Work to do ▸ In the material below, replace "green dot" with "green circle" and leave everything else unchanged. Reproduce all of it, but omit the pictures.

Data for processing ▸
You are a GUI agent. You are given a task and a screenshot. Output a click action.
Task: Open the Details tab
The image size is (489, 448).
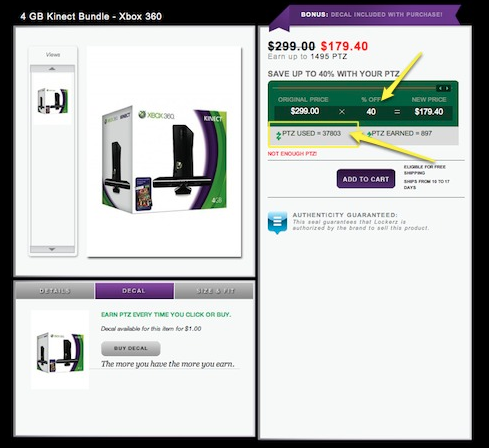55,291
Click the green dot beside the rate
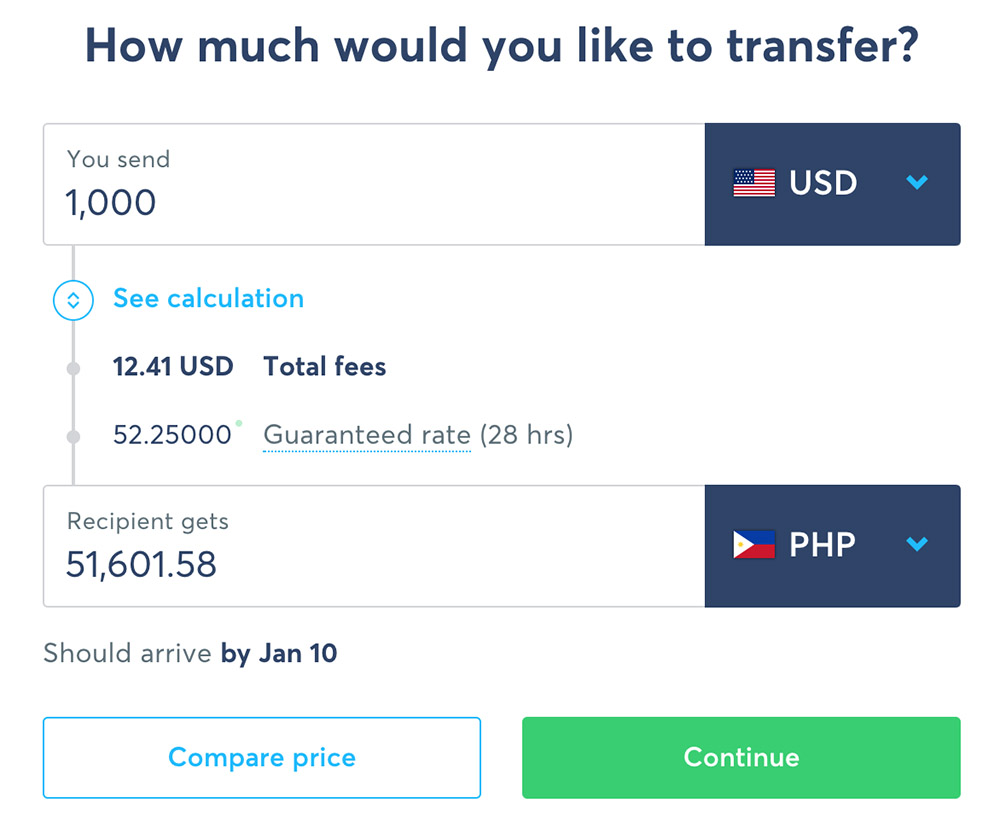Image resolution: width=1000 pixels, height=838 pixels. pyautogui.click(x=239, y=423)
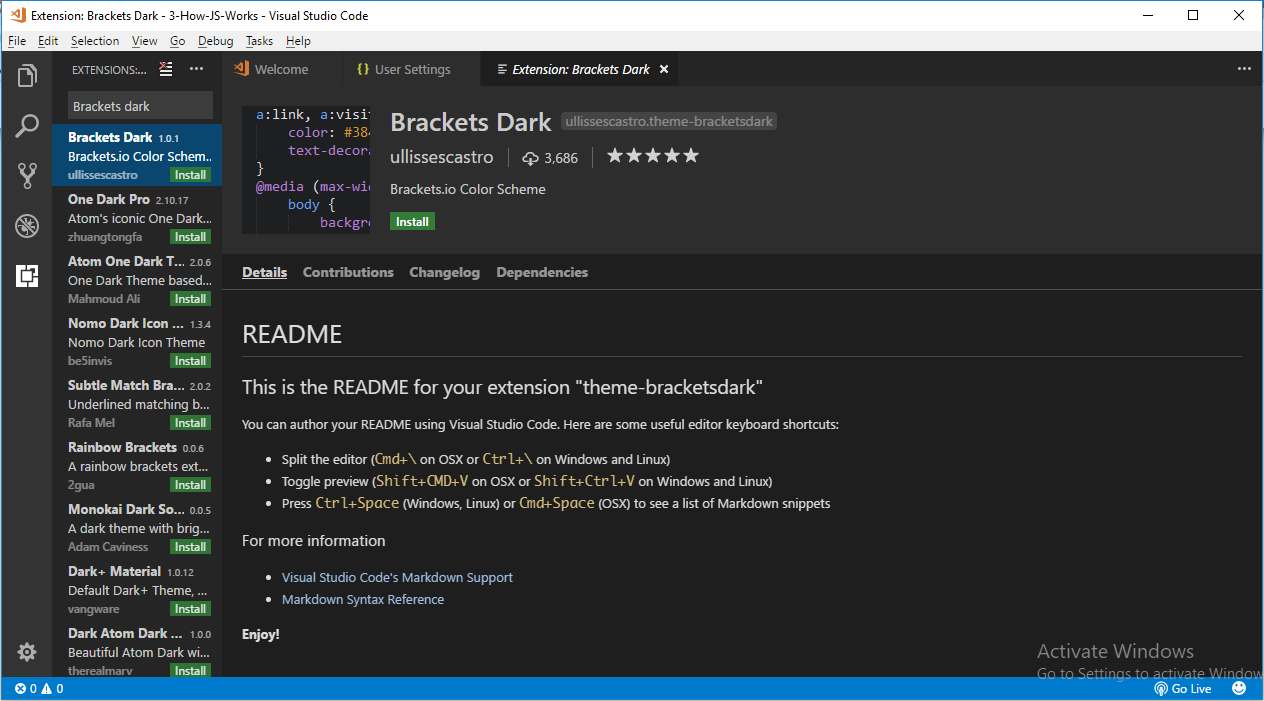The height and width of the screenshot is (701, 1264).
Task: Open the Tweet feedback smiley
Action: pos(1238,688)
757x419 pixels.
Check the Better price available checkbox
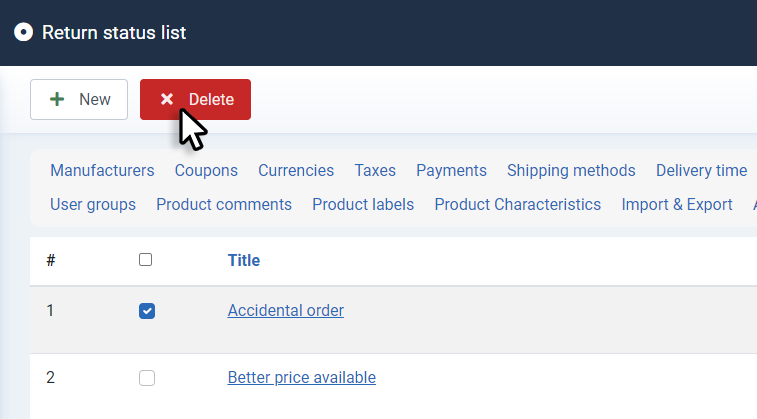[147, 377]
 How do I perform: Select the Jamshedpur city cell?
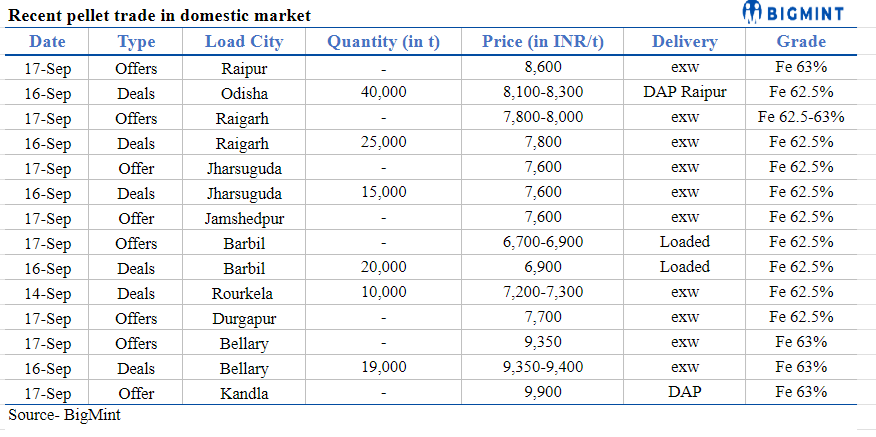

Expected output ▸
You are a GUI agent. You are given a task and a screenshot. Output a click action.
Task: Open the Details tab
The image size is (489, 448).
55,291
Click the green circle beside the rate
Image resolution: width=1000 pixels, height=838 pixels. pyautogui.click(x=239, y=423)
The height and width of the screenshot is (701, 1264).
Task: Open the Tweet feedback smiley
Action: pos(1238,688)
757x419 pixels.
Check the Better price available checkbox
[147, 377]
 How do I perform: Select the Jamshedpur city cell?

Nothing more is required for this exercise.